Stored items
++++++
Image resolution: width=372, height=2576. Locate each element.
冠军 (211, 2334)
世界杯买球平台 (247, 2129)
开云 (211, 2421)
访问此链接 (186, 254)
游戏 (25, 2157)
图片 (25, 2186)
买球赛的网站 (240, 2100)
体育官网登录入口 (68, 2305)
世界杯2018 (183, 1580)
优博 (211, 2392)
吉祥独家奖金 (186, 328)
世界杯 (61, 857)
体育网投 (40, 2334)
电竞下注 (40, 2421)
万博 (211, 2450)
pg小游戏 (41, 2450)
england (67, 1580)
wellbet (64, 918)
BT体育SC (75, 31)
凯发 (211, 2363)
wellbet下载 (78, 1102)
++++++
Exercise goal: Reproduce the entries above in full, so that each one reads exactly as before.

Task output:
Image resolution: width=372, height=2576. Locate each element.
冠军 (211, 2334)
世界杯买球平台 (247, 2129)
开云 (211, 2421)
访问此链接 (186, 254)
游戏 (25, 2157)
图片 (25, 2186)
买球赛的网站 (240, 2100)
体育官网登录入口 (68, 2305)
世界杯2018 (183, 1580)
优博 (211, 2392)
吉祥独家奖金 (186, 328)
世界杯 (61, 857)
体育网投 (40, 2334)
电竞下注 (40, 2421)
万博 (211, 2450)
pg小游戏 (41, 2450)
england (67, 1580)
wellbet (64, 918)
BT体育SC (75, 31)
凯发 (211, 2363)
wellbet下载 (78, 1102)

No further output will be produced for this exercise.